§ **Task item**
Could you transcribe the entries below exactly, starting at the line that contains "The height and" and stopping at the last line, without any pictures?

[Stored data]

☆ ☆ ☆ ☆ ☆ ☆ ☆

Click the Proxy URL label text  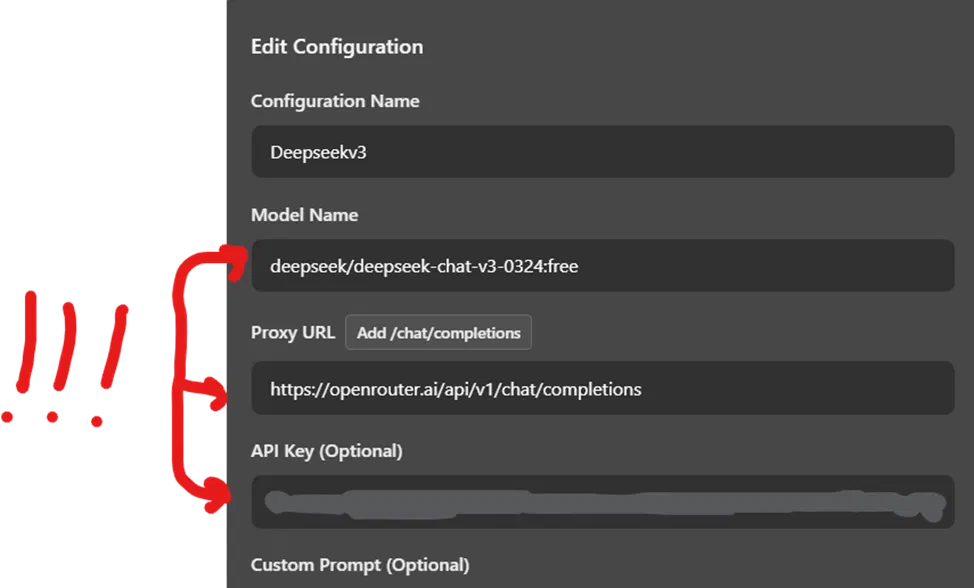(x=292, y=333)
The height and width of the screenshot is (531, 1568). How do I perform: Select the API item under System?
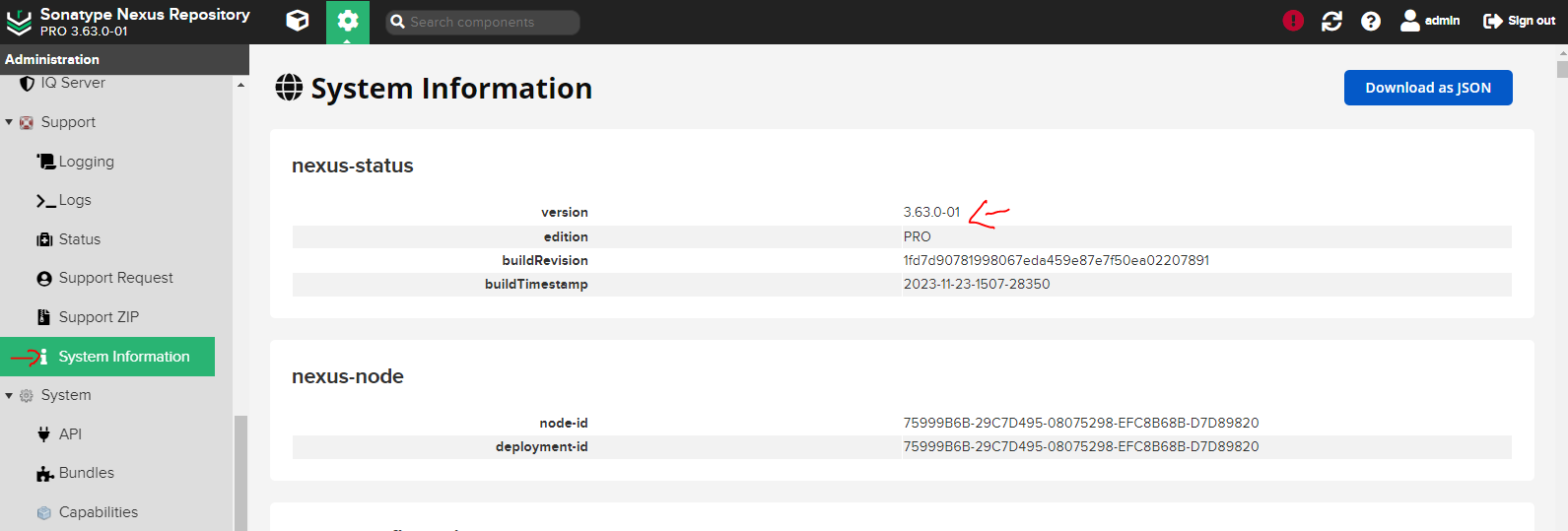pyautogui.click(x=70, y=433)
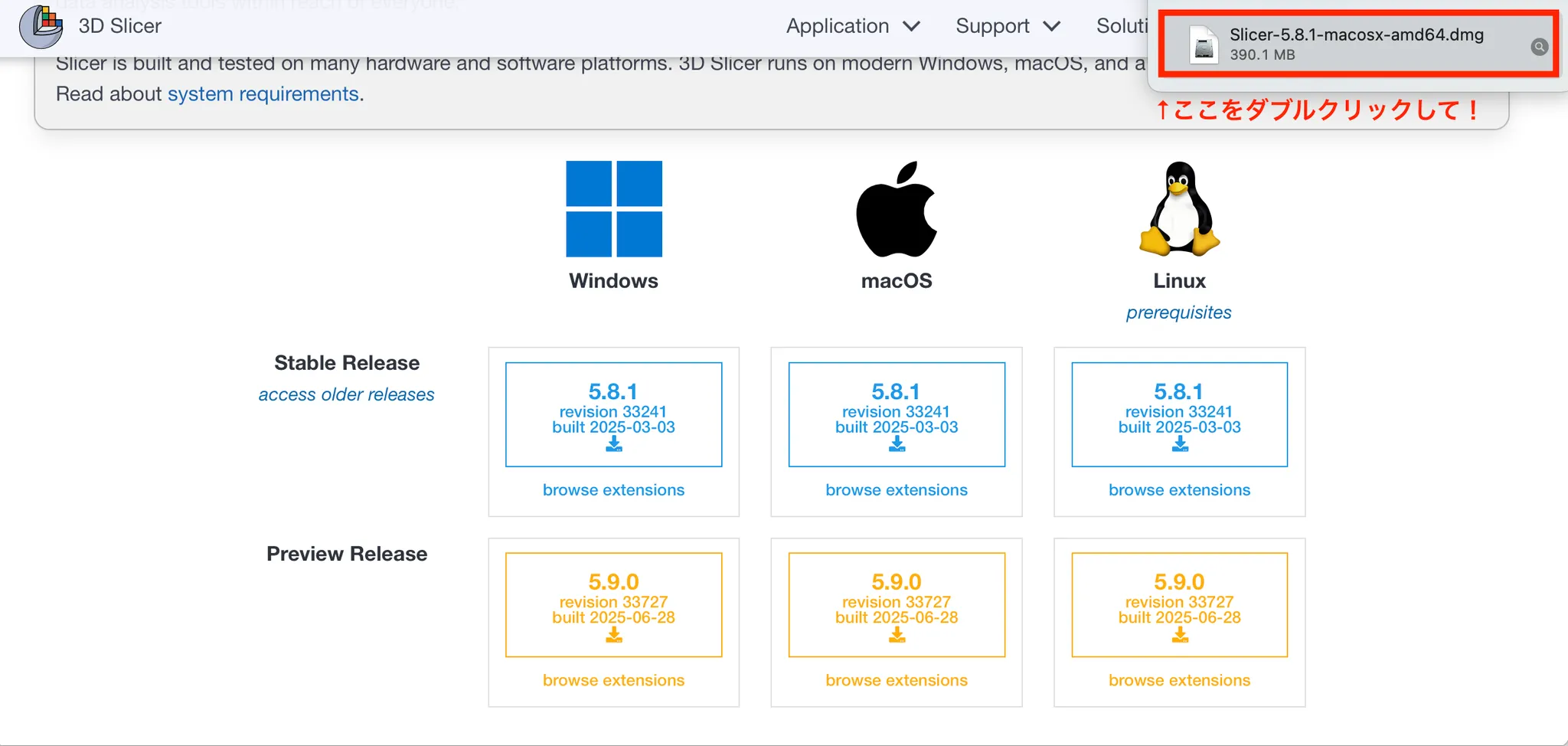Screen dimensions: 1568x746
Task: Open the Solutions menu item
Action: [x=1122, y=26]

☆ ☆ ☆ ☆ ☆ ☆ ☆

§ **Written reply**
The height and width of the screenshot is (531, 1568). How do I perform: Select the API item under System?
pyautogui.click(x=70, y=433)
Screen dimensions: 1568x746
Task: Open the Solutions menu item
Action: [x=1122, y=26]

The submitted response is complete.